Late-cycle backdrop favors U.S. companies and large companies over small, says Morgan Stanley strategist

They say Warren Buffett is the world's greatest investor, but he's going to be retiring 30 years later than the typical American. Winning can be measured in different ways.

But in the stock market, winning is only measured by numbers, and even with nine consecutive gains, the S&P 500 SPX is still down 3% on the year.

Compare that to the iShares MSCI EAFE ETF EFA, which tracks the leading companies in Europe, Australia and the Far East and has rallied 14% in 2025.

So it seems notable that Mike Wilson, chief market strategist at Morgan Stanley, says he likes U.S. over international equities from here.

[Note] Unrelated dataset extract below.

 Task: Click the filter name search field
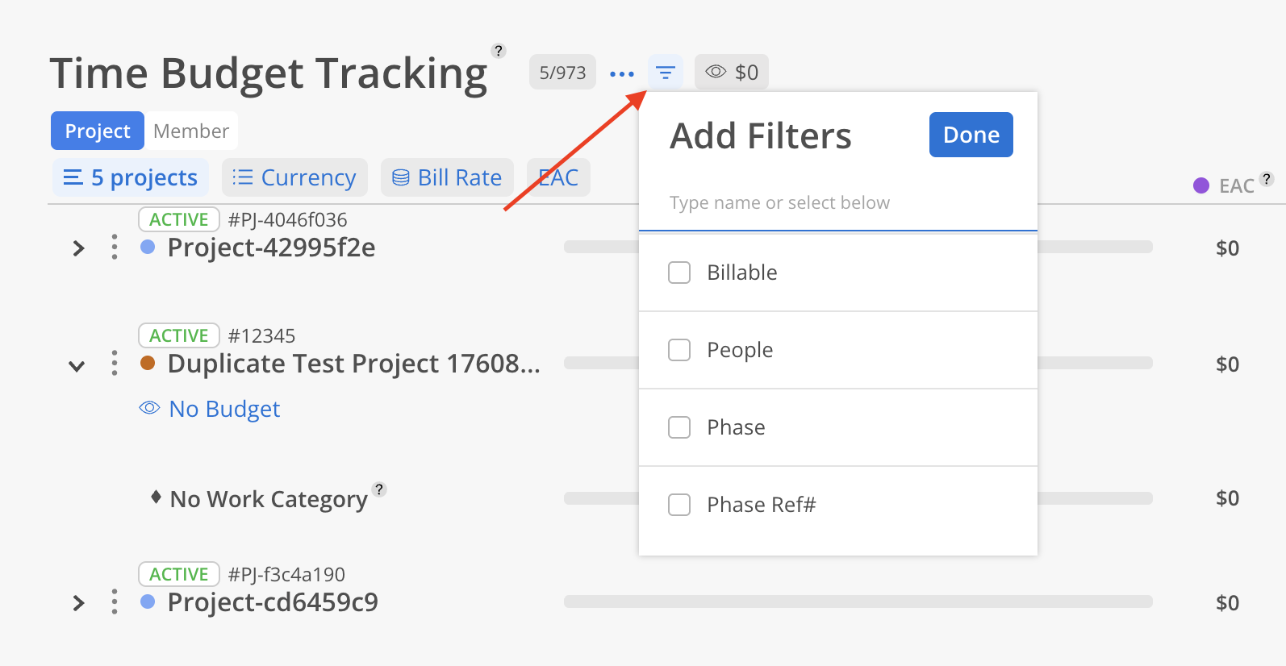[x=837, y=203]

He thinks investors are talking about the wrong issue. "From our conversations, many investors are focused on U.S. vs. international equity market performance from a structural standpoint-i.e., is the U.S. exceptionalism investment narrative changing? Our focus for now is more on the cyclical than the structural," he says.

Wilson is of the view that it's relatively late in the economic cycle, with a slowing macro backdrop, a Fed that's on hold and "sticky" back-end rates.

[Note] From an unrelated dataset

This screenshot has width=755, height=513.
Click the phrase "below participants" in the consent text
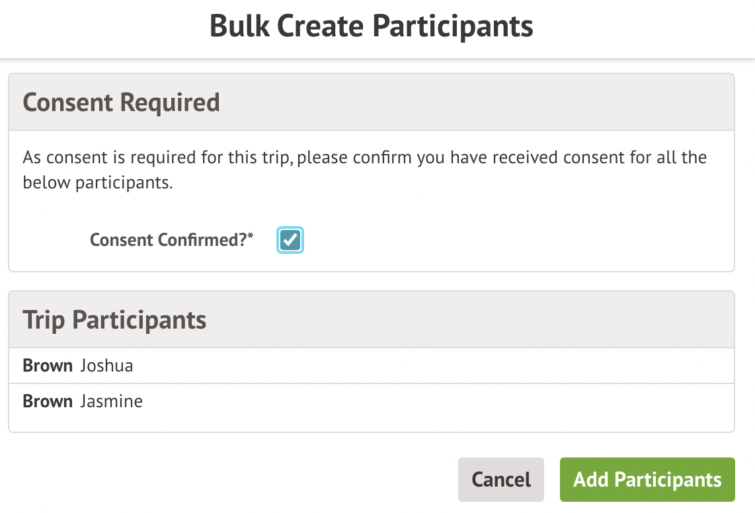pyautogui.click(x=97, y=183)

"In particular, it's a time when quality growth attributes tend to be rewarded as the cyclical impulse slows. U.S. large cap indices stand out positively in this regard with more significant quality growth weights and lower volatility of earnings growth," he said. A weaker dollar should also benefit U.S. companies - to international rivals' detriment.

Wilson also identified other trades his team likes:

-- Large over small caps;

-- Healthcare over staples for defensive hedges;

-- In cyclicals, industrials over consumer discretionary goods;

-- A preference overall for high-quality companies, that have less leverage, high operational efficiency and lower volatility of earnings streams and margins.

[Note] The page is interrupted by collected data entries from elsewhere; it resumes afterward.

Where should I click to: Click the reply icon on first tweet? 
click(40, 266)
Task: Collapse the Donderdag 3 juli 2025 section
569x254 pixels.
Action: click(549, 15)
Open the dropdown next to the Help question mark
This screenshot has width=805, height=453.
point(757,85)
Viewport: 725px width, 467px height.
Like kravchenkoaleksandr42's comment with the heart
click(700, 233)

Wilson said the next and more important test for the S&P 500 since this rally began a month ago will come at the convergence of the 200-day and 100-day moving averages, in the 5,750 to 5,800 range. He said two of the four items on its checklist for a durable rally have been met - more optimism around a China trade deal and a stabilization in earnings revisions - but a more dovish Fed and a 10-year yield below 4% will be needed to take the next leg higher.

The risks to the downside would be if the labor market deteriorated, but the evidence not just from the payrolls but also corporate earnings calls is that companies are not broadly reducing headcount. "Nonetheless, this data is critical to monitor, and the risk may be more to small business labor forces as these companies tend to have less cost structure flexibility and are more vulnerable to a slowing economic backdrop," says Wilson.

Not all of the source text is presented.